Tapi mungkin karena badanku yang lumayan berisi inilah, yang membuat dadaku terlihat menonjol sehingga membuat Mas Azam bicara jujur seperti tadi.
"Cemong, Cemong, sudah nyampe. Ayo turun!"
Ucapan Mas Azam mengejutkanku, dan benar ternyata aku memang sudah sampai di sebuah parkiran dan kulihat bangunan megah Universitas Airlangga gagah menjulang, seperti yang di ceritakan mas Azam. Karena aku memilih jurusan sastra, jadi aku berada di kampus B.
Setelah semua urusan selesai, Mas Azam pamit dan tak lupa ia berpesan agar aku tak mengatakan pada siapa pun jika kita sudah menikah.
Meski aku baru jadi mahasiswi, ternyata mata kuliah sudah aktif. Karena memang aku masuk di tengah semester dan aku belum punya teman yang aku kenal. Saat jam istirahat, saat aku melaksanakan sholat duhur, ada seorang teman yang mendekatiku.
"Hai, kenalkan aku Hera!"
Dia menjabat tanganku dan aku pun memperkenalkan diri. "Jihan Aulia."

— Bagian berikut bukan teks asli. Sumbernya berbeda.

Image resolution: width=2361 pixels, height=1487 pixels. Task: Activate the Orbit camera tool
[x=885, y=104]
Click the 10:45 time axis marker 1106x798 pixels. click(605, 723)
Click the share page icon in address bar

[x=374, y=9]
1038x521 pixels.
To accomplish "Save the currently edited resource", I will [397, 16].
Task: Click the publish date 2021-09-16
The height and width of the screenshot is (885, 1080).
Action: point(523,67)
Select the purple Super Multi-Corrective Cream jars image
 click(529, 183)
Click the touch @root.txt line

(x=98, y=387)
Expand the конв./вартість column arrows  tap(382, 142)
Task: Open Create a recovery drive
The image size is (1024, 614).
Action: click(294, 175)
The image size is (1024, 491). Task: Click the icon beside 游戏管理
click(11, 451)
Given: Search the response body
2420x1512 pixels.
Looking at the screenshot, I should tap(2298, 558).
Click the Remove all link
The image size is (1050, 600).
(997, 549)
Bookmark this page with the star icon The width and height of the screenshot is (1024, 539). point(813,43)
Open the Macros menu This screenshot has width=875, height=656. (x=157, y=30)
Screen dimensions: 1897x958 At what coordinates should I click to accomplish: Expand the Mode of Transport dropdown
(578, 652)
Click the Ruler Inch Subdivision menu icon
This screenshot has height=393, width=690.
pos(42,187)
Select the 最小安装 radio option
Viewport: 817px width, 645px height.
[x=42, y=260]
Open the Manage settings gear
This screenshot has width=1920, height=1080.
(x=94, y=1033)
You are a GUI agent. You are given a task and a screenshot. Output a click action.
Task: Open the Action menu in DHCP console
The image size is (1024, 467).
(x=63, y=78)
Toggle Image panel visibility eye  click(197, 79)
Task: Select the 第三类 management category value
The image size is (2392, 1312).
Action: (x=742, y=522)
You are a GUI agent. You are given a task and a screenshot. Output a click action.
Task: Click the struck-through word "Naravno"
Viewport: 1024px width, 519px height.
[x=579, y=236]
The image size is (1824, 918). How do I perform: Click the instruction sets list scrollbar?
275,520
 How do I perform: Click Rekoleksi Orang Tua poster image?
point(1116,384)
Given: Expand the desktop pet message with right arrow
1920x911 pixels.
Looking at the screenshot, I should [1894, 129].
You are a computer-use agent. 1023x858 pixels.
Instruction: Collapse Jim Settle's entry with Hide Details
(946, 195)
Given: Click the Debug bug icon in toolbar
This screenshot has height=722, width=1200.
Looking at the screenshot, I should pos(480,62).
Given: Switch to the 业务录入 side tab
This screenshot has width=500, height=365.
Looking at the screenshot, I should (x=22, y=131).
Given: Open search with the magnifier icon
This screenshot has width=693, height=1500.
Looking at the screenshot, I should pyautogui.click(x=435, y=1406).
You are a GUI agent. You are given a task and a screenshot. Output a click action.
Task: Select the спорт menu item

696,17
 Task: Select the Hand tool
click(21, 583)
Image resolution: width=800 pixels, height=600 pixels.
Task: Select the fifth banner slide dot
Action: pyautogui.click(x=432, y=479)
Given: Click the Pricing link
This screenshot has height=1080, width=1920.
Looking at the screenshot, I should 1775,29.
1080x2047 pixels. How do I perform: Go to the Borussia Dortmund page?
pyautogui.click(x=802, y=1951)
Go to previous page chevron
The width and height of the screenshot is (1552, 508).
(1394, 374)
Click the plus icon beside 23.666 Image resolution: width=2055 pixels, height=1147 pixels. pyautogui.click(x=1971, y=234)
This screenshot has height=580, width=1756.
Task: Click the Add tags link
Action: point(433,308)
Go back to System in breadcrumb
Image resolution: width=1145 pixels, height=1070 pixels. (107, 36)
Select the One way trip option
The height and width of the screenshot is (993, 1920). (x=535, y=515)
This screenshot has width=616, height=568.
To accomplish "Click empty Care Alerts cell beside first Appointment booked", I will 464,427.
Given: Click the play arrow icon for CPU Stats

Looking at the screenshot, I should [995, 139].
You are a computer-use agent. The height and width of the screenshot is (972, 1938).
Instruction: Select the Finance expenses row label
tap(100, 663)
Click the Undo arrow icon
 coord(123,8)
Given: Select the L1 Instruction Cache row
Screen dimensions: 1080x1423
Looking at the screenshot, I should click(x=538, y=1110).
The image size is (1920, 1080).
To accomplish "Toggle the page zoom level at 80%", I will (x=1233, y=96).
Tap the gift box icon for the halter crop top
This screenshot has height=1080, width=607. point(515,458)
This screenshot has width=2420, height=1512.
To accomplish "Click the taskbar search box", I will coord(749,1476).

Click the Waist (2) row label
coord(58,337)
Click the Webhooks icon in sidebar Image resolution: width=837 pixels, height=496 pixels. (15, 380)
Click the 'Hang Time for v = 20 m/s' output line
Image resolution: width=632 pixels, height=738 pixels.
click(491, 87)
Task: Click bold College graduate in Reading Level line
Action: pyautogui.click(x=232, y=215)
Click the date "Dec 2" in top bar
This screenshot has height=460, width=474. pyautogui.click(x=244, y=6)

"Eh, Jihan. Tadi aku lihat kamu di antar Pak Azam, ya? Pasti dia kakakmu, karena wajah kalian itu mirip banget, apa lagi alismu ini, persis banget," ucap Hera antusias. Sepertinya dia tipe wanita yang ramah dan ceria.
"Dia kakak sepupuku."
"Wau, pantes mirip! Tapi kalian lebih pantas jadi adik–kakak. Oh iya, kita sekarang berteman, ya! Kapan-kapan aku mau, dong main ke rumahmu! Kamu pastinya tinggal di rumahnya Pak Azam, kan?
"Iya."
"Asyik ...! Aku pasti bisa sering ketemu dia," serunya dengan nada pelan, tapi aku mendengarnya.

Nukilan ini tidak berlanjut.